Work to be completed: Every record must be output verbatim in the reply.

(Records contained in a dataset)
Start of Block
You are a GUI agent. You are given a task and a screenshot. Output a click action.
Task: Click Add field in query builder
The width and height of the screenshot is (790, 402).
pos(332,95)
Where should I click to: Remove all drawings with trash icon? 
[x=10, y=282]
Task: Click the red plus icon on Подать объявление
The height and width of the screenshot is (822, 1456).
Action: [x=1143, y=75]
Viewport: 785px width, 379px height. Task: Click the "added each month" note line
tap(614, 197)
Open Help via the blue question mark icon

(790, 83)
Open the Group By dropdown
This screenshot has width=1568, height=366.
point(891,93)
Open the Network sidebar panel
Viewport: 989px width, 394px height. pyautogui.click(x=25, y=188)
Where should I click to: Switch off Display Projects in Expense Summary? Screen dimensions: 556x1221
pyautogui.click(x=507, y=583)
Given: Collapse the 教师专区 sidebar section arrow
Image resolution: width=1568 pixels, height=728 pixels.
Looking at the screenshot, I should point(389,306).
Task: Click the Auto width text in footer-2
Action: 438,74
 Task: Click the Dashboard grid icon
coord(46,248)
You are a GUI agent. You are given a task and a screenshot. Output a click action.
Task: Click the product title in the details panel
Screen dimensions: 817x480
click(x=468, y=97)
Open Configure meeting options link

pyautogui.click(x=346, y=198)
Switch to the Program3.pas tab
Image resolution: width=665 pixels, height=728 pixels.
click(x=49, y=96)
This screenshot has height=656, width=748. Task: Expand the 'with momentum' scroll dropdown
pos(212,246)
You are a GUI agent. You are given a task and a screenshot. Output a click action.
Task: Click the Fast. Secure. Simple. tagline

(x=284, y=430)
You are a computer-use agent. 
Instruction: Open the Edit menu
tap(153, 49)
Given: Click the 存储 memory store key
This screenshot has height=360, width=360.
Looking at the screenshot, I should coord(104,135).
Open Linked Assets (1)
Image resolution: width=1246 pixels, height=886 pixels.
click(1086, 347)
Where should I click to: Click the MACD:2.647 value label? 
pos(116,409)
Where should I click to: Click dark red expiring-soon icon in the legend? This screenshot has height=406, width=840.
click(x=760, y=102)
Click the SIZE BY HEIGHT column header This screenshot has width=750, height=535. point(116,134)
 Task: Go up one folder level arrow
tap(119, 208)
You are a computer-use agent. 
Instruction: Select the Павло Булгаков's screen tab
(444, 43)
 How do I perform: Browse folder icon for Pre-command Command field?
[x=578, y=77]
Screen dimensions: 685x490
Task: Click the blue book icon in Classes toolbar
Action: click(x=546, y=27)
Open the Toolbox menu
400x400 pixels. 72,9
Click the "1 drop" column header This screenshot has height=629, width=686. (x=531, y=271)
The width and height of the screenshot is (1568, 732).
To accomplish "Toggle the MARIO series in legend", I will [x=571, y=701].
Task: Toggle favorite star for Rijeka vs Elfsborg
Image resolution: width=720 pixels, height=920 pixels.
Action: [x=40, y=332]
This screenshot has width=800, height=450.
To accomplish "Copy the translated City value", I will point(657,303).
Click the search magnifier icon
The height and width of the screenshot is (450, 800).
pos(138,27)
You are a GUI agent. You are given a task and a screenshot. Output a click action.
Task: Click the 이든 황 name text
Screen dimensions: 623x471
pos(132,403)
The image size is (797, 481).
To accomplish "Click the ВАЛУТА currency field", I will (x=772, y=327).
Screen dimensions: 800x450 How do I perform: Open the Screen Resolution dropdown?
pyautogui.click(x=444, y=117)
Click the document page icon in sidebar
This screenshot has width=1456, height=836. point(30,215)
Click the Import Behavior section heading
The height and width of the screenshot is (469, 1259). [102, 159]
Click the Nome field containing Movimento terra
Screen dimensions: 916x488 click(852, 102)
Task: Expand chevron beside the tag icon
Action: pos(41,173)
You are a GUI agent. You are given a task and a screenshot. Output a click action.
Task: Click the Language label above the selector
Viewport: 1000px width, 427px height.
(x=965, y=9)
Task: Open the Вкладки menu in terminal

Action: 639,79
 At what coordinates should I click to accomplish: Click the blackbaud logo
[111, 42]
End of Block
Output below:
You are a GUI agent. You are given a task and a screenshot. Output a click action.
Task: Click Add field in query builder
The width and height of the screenshot is (790, 402).
pos(332,95)
Where should I click to: Remove all drawings with trash icon? 
[x=10, y=282]
Task: Click the red plus icon on Подать объявление
The height and width of the screenshot is (822, 1456).
Action: [x=1143, y=75]
Viewport: 785px width, 379px height. Task: Click the "added each month" note line
tap(614, 197)
Open Help via the blue question mark icon

(790, 83)
Open the Group By dropdown
This screenshot has width=1568, height=366.
point(891,93)
Open the Network sidebar panel
Viewport: 989px width, 394px height. pyautogui.click(x=25, y=188)
Where should I click to: Switch off Display Projects in Expense Summary? Screen dimensions: 556x1221
pyautogui.click(x=507, y=583)
Given: Collapse the 教师专区 sidebar section arrow
Image resolution: width=1568 pixels, height=728 pixels.
Looking at the screenshot, I should point(389,306).
Task: Click the Auto width text in footer-2
Action: 438,74
 Task: Click the Dashboard grid icon
coord(46,248)
You are a GUI agent. You are given a task and a screenshot. Output a click action.
Task: Click the product title in the details panel
Screen dimensions: 817x480
click(x=468, y=97)
Open Configure meeting options link

pyautogui.click(x=346, y=198)
Switch to the Program3.pas tab
Image resolution: width=665 pixels, height=728 pixels.
click(x=49, y=96)
This screenshot has height=656, width=748. Task: Expand the 'with momentum' scroll dropdown
pos(212,246)
You are a GUI agent. You are given a task and a screenshot. Output a click action.
Task: Click the Fast. Secure. Simple. tagline

(x=284, y=430)
You are a computer-use agent. 
Instruction: Open the Edit menu
tap(153, 49)
Given: Click the 存储 memory store key
This screenshot has height=360, width=360.
Looking at the screenshot, I should coord(104,135).
Open Linked Assets (1)
Image resolution: width=1246 pixels, height=886 pixels.
click(1086, 347)
Where should I click to: Click the MACD:2.647 value label? 
pos(116,409)
Where should I click to: Click dark red expiring-soon icon in the legend? This screenshot has height=406, width=840.
click(x=760, y=102)
Click the SIZE BY HEIGHT column header This screenshot has width=750, height=535. point(116,134)
 Task: Go up one folder level arrow
tap(119, 208)
You are a computer-use agent. 
Instruction: Select the Павло Булгаков's screen tab
(444, 43)
 How do I perform: Browse folder icon for Pre-command Command field?
[x=578, y=77]
Screen dimensions: 685x490
Task: Click the blue book icon in Classes toolbar
Action: click(x=546, y=27)
Open the Toolbox menu
400x400 pixels. 72,9
Click the "1 drop" column header This screenshot has height=629, width=686. (x=531, y=271)
The width and height of the screenshot is (1568, 732).
To accomplish "Toggle the MARIO series in legend", I will [x=571, y=701].
Task: Toggle favorite star for Rijeka vs Elfsborg
Image resolution: width=720 pixels, height=920 pixels.
Action: [x=40, y=332]
This screenshot has width=800, height=450.
To accomplish "Copy the translated City value", I will point(657,303).
Click the search magnifier icon
The height and width of the screenshot is (450, 800).
pos(138,27)
You are a GUI agent. You are given a task and a screenshot. Output a click action.
Task: Click the 이든 황 name text
Screen dimensions: 623x471
pos(132,403)
The image size is (797, 481).
To accomplish "Click the ВАЛУТА currency field", I will (x=772, y=327).
Screen dimensions: 800x450 How do I perform: Open the Screen Resolution dropdown?
pyautogui.click(x=444, y=117)
Click the document page icon in sidebar
This screenshot has width=1456, height=836. point(30,215)
Click the Import Behavior section heading
The height and width of the screenshot is (469, 1259). [102, 159]
Click the Nome field containing Movimento terra
Screen dimensions: 916x488 click(852, 102)
Task: Expand chevron beside the tag icon
Action: pos(41,173)
You are a GUI agent. You are given a task and a screenshot. Output a click action.
Task: Click the Language label above the selector
Viewport: 1000px width, 427px height.
(x=965, y=9)
Task: Open the Вкладки menu in terminal

Action: 639,79
 At what coordinates should I click to accomplish: Click the blackbaud logo
[111, 42]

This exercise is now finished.